The days of running fodhelper are over, but there are a lot of ways to bypass UAC without alterting Defender or even Defender for Endpoint. We can use my personal tool, HighBorn, and the ETW bypass from SharSploit.

One of the reasons that I wanted to write this post was to help people implement SharpSploit features into their C# exploits. So let’s get to it!

We are going to start out with a beacon on our Havoc C2. If you haven’t read through my Getting System On Windows 11 With Havoc C2, give it a once over to get the beacon on your target.

With a beacon already connected to my Havoc C2, I’m going to transition over to a Windows Development VM to craft and compile HighBorn.

Getting The Resources In Order

Start out by opening a Powershell window and git cloning my Home-Grown-Red-Team repo and SharpSploit.

git clone https://github.com/assume-breach/Home-Grown-Red-Team.git

git clone https://github.com/cobbr/SharpSploit.git

SharpSploit Integration

SharpSploit has a lot of functionality. Today, we’re just going to focus on the ETW bypass. This is located in the “Evasion” folder.

Let’s open “ETW.cs.”

On line 26 we see the function call, “PatchETWEventWrite.”

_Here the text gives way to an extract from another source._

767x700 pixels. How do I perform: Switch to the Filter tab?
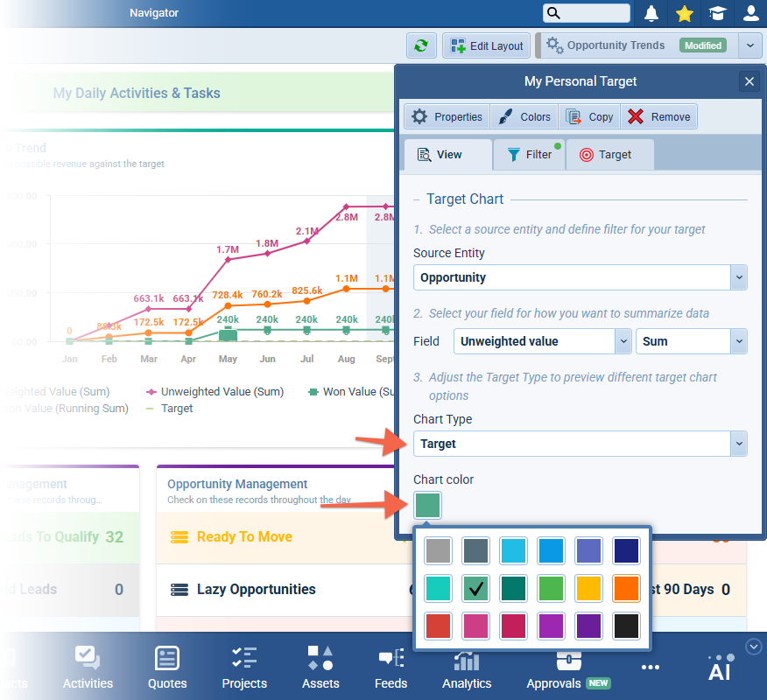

This is the function we are going to use to patch ETW using HighBorn.

Compiling SharpSploit

Even though I have net 4.0 on Visual Studio, I always have to change the repo to net 3.5. Open the SharpSploit sln file and update the target if needed.

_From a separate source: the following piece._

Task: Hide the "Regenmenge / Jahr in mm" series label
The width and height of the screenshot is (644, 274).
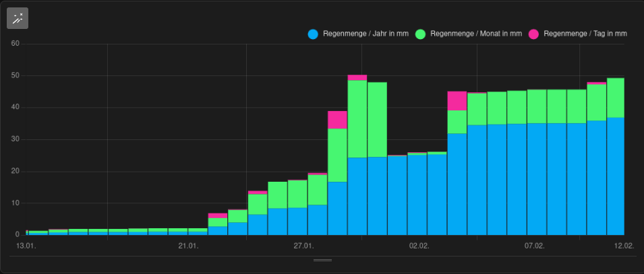Action: pyautogui.click(x=365, y=34)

Click “Edit” and go to “Find & Replace” then go to “Replace in Files.”

Replace all instances of net40 with net35.

Click “Replace All.”

Now change the configuration to “Release” and click “Build” then “Build Solution.” You’ll see a bunch of errors, but this is for the SharpSploit Tests files. If you click “Output” you’ll see that SharpSploit compiled properly.

Now if you go to “SharpSploit/SharpSploit/bin/Release/net35” you’ll see the SharpSploit.dll file.

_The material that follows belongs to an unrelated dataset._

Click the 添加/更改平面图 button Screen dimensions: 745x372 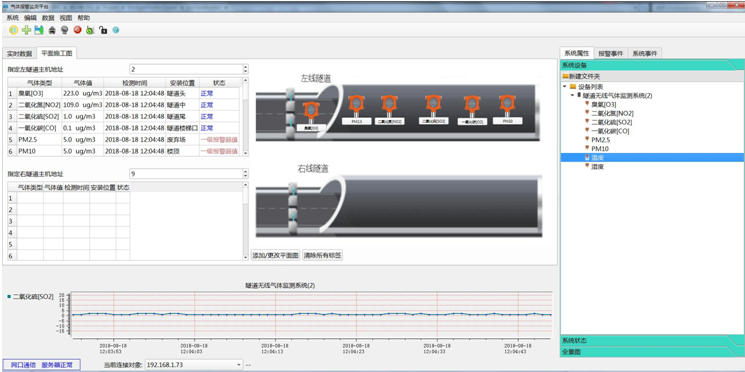pos(276,255)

Embedding SharpSploit In HighBorn

Open the Home-Grown-Red-Team folder and go to HighBorn. Open the HighBorn sln file. On the right side you’ll see “References” in the Solution Explorer.

Right click on it and then click “Add Reference.”

In the next window click “Browse” and then navigate to your SharpSploit.dll file. Click “Add” and it should populate in your references menu.

Click “OK” and then expand the References tab in your Solutions Explorer. You should see “SharpSploit” added.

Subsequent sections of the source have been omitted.